SFC: It seems like you guys prefer not to label your music, or categorize your sound. If you were forced to describe or label your music, how would you?
SO: I haven’t met a musician who is really excited with labeling their music. I don’t think musicians prefer to do that. I don’t think anyone sets out to make music because they want to make, say, indie rock with a reggae twist or whatever. I don’t know what people are looking for when they ask me that question anyway.

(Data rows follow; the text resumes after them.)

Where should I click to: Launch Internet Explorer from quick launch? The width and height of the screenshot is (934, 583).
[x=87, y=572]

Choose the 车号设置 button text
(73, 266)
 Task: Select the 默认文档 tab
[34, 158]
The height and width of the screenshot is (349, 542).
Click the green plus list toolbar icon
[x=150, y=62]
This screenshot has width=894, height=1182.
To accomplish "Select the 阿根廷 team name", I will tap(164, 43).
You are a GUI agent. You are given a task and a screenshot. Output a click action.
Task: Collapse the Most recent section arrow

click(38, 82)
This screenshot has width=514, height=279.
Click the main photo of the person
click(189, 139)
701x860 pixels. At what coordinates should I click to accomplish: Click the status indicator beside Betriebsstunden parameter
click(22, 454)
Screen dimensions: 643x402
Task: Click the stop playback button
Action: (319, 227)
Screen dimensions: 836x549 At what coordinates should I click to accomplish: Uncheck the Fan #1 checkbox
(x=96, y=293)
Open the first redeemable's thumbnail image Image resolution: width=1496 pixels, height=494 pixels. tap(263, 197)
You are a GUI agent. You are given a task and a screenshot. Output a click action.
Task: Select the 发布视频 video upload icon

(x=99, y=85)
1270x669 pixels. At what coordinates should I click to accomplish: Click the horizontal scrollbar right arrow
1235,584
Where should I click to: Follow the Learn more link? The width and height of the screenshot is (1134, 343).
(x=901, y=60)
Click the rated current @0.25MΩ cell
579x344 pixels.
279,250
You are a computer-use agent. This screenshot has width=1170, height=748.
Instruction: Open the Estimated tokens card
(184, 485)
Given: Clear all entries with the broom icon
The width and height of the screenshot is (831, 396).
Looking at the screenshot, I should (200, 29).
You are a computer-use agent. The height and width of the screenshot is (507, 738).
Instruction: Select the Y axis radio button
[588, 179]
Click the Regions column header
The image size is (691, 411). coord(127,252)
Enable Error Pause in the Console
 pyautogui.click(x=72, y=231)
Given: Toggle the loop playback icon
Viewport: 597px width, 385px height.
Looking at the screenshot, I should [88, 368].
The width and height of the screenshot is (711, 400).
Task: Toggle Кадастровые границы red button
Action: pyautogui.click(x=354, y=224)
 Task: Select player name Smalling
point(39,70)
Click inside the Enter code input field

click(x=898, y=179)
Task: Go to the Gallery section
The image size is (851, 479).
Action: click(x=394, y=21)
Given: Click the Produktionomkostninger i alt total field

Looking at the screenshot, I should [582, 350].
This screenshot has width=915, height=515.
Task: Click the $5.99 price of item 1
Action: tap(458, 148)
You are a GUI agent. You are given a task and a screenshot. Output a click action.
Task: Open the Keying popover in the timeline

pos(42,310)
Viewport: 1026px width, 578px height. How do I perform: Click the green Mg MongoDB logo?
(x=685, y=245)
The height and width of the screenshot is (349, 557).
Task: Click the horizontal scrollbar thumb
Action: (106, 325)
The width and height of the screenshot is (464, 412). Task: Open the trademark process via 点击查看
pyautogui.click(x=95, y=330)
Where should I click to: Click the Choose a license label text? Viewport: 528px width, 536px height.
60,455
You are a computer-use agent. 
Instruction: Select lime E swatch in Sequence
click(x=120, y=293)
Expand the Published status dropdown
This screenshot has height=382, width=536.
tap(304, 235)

I was talking to William Parker, we were fortunate blessing to play with him a few times. He is a pretty influential jazz bassist. He probably has over 500 recordings. He is kind of a New York City staple. He was saying Peter Brötzmann’s, who is a pretty famous German pre-improvisation saxophonist, is known for playing this in your face, non-stop, kind of brutal saxophone kind of squealing thing. It’s very full forced all the time. William was saying that Peter loves to listen to Lester Young who is famous for playing with Billy Holliday. He is a very smooth, sweet, lyrical tenor saxophone tone. You never would put the two anywhere in the same category. Peter Brötzmann’s two main influences were Lester Young and bird watching. Really, nothing to do with his intense music that he’d make, but that what was he’s inspired by.
I was talking with William, and we were just laughing about how most of the time musicians or even artists what they think they’re doing, or what they are influenced by, or try and emulate or make a reaction to, is so totally off what they actually do. It just happens to be what they’re inspired by.
In this sense I think myself and my band, that generally we are inspired by so many things at any given time that we try and incorporate with what we do either directly or indirectly. I feel ultimately, no matter what we are trying to do draw from, inescapably we make what we make for better or for worst. I think with each album, and as time grows I think we get even more non-specific, if that makes any sense. This newest record, I haven’t listen to a lot, but when I have listened I feel like we are getting closer to the point of making something that is us, but it doesn’t seem to fit anywhere. I don’t feel it fits into art rock, or indie rock necessarily and it’s not improvisation or world jazz.
SFC: I’m very curious about the band name.
SO: Unfortunately there isn’t much exciting about the band name. Like I said when we first started recording this four track stuff, Miles and us, we had recorded enough stuff so and Miles was like what if we call it Akron. I was like yeah that’s cool and it didn’t think much about it. Then Ryan moved into the town, and then other people would sit with us sometimes, so we added Family to the name. It was more just kind of open ended, extended thing.